As a result, a sufficient wire withstand voltage of the coil can be obtained without using the insulating coating having excellent resistance against the winding processing since the thickness t3 of the insulating coating 3b in the wound-over portion is greater than that in the conventional case.

In a conventional coil assembly, a wire 102 is produced by baking and coating an insulating coating 105 of polyester or the like on a surface of a conductor 104 of copper or the like. The wire 102 initially has a circular cross section, and is plastically deformed by rollers so as to present an approximately square cross section uniformly over the entire length thereof. Therefore, in comparison to the thickness of the insulating coating 105 in a wound-over portion (see FIG. 8) in which an upper winding layer 102b is wound over a lower winding layer 102a and the corner portions of the turns of the layer 102a abut against the corner portions of the turns of the layer 102b (FIG. 10), and in a non-wound-over portion (FIG. 9) in which each turn of the upper winding layer 102b is housed between adjacent two turns of the lower winding layer 102a and the sides of the turns of the layer 102a abut against the sides of the turns of the layer 102b, the thickness of an insulating coating 105 in the wound-over portion is less than that in the non-wound-over portion.

Therefore, as the wire withstand voltage of the wire 102 depends on the thickness t1 of the insulating coating 105 in the corner portions of the turn, the wire withstand voltage becomes small.

Since an outer diameter D2 of the annular coil assembly 1 in the wound-over portion is larger than an outer diameter D1 in the non-wound-over portion, the maximum outer diameter of the coil assembly 1 is represented by the outer diameter D2. In this embodiment, the ratio of plastic deformation of the wire 3 in the wound-over portion is made smaller than that of the wire 3 in the non-wound-over portion, a length W3 of one diagonal of the wire 3 in the wound-over portion 4, e.g., a radial length, is smaller than a length W5 of the diagonal in the wound-over portion of the prior art.

As a result, the maximum outer diameter of the annular coil assembly 1 represented by the outer diameter D2 can be made smaller. Therefore, according to this embodiment, it is possible to wind the coil at a higher density as compared with the conventional one on the assumption that the maximum outer diameters are the same with each other.
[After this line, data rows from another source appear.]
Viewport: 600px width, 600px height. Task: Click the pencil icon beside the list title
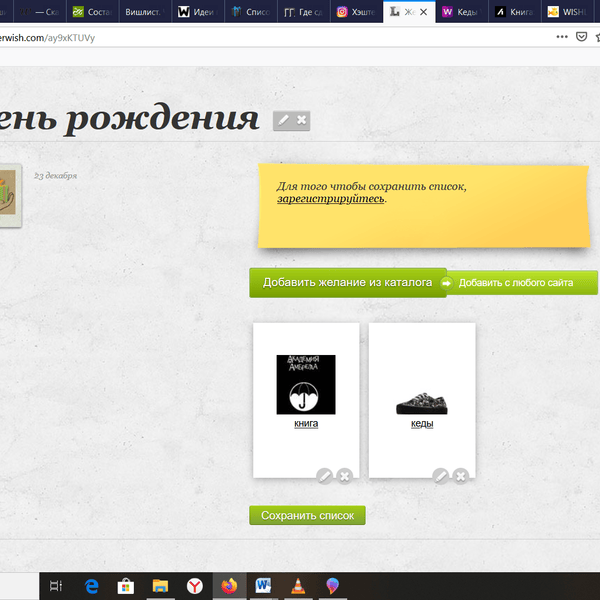coord(283,120)
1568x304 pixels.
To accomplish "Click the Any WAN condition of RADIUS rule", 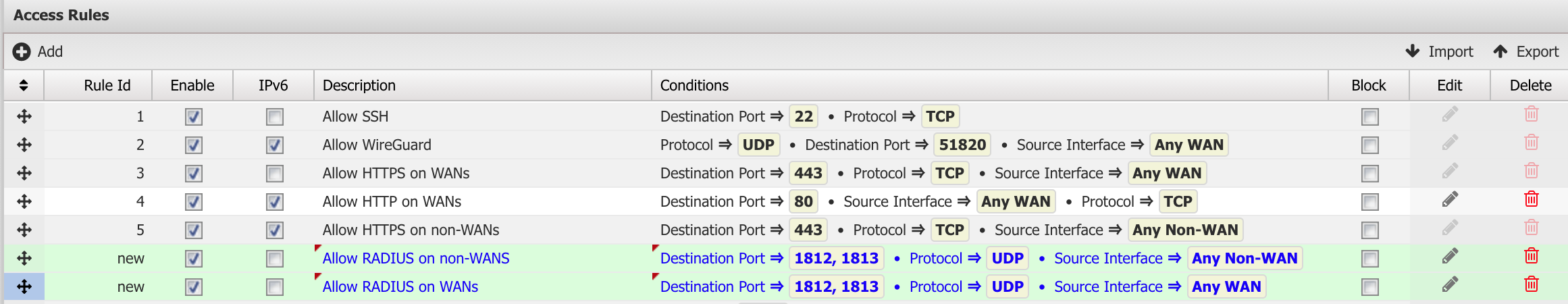I will click(x=1226, y=286).
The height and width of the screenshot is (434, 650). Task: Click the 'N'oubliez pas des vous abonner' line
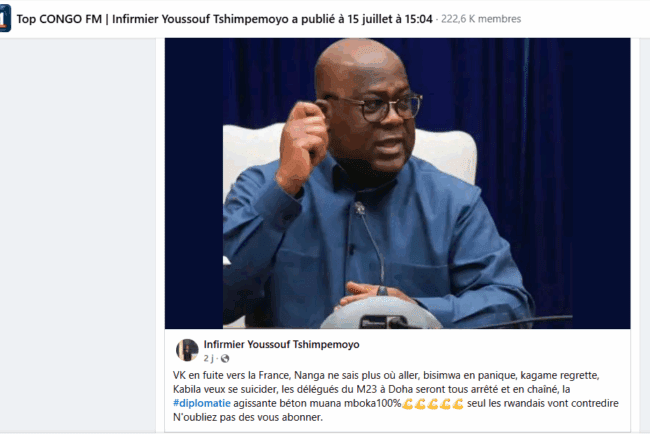(247, 417)
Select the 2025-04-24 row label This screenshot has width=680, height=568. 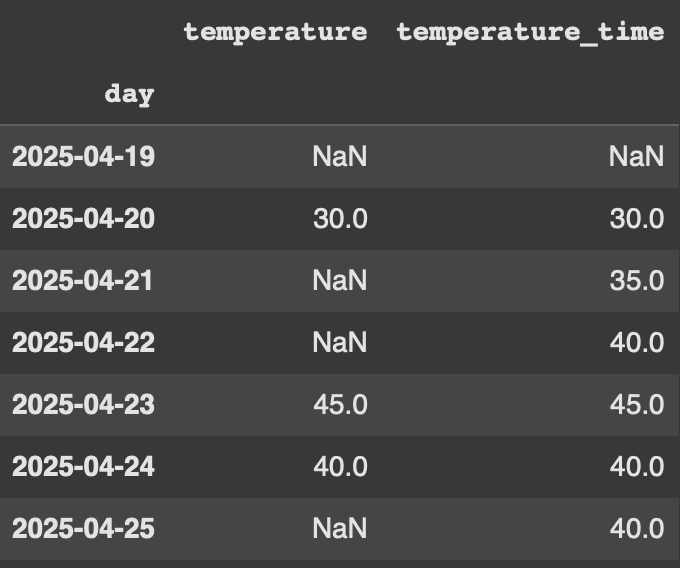[x=83, y=466]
The wire 3 whose cross section is circular may be plastically deformed into an approximately regular hexagonal shape or other polygonal shapes, as shown in FIG. 6. Even in this case a ratio of plastic deformation of the wire 3 in the wound-over portion of the coil and in the adjacent portions thereof is smaller than that in the remainder or the non-wound-over portion.

In addition, it is possible to eliminate a plastic deformation in the wound-over portion and adjacent portions, namely a ratio of plastic deformation is zero, so that the cross section of the wire 3 in the wound-over portion is remained in a circular shape as shown in FIG. 7.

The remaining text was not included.